Hint: We solve this problem by rearranging the terms in the given equation such that we get all the variable terms on one side and the remaining terms on the other side. Then, we find the value of \['x'\] which will be the solution of the given equation. After getting the solution of the given equation we check it by substituting the solution in the given equation to check whether our solution is correct or wrong.

Complete step-by-step solution
We are given that the equation as
\[\dfrac{x-2}{4}+\dfrac{1}{3}=x-\dfrac{2x-1}{3}\]
Now, let us separate the terms in the fractions in the above equation then we get
\[\Rightarrow \dfrac{x}{4}-\dfrac{1}{2}+\dfrac{1}{3}=x-\dfrac{2x}{3}+\dfrac{1}{3}\]
Now, let us rearrange the terms in such a way that all the variable terms gets one side and the remaining terms gets other side and adding the terms using the LCM then we get
\[\begin{align}
  & \Rightarrow \dfrac{x}{4}-x+\dfrac{2x}{3}=\dfrac{1}{3}+\dfrac{1}{2}-\dfrac{1}{3} \\
 & \Rightarrow \dfrac{3x-12x+8x}{12}=\dfrac{1}{2} \\
 & \Rightarrow \dfrac{-x}{12}=\dfrac{1}{2} \\
\end{align}\]
Now, by cross multiplying the terms from LHS to RHS we get
\[\Rightarrow x=-6\]
Therefore, the solution of given equation is \[x=-6\]

Note: Students may sometimes get the solutions of equations even though they do not satisfy the given equation.
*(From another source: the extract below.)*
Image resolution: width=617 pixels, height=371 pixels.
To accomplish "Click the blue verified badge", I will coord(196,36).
But, we need to give the solution that satisfies the given equation.
So, for finding the solution that satisfy the given equation we need to check whether the solution we got is correct or wrong by substituting the solution we got in the given equation as we did above that is
Now by substituting the value \[x=-6\] in the given equation we get
\[\begin{align}
  & \Rightarrow \dfrac{-6-2}{4}+\dfrac{1}{3}=-6-\dfrac{-12-1}{3} \\
 & \Rightarrow -2+\dfrac{1}{3}=-6+\dfrac{13}{3} \\
 & \Rightarrow \dfrac{-5}{3}=\dfrac{-5}{3} \\
\end{align}\]
Here, we can see that both LHS and RHS are equal to each other.
So, we can say that the solution we got that \[x=-6\] is correct.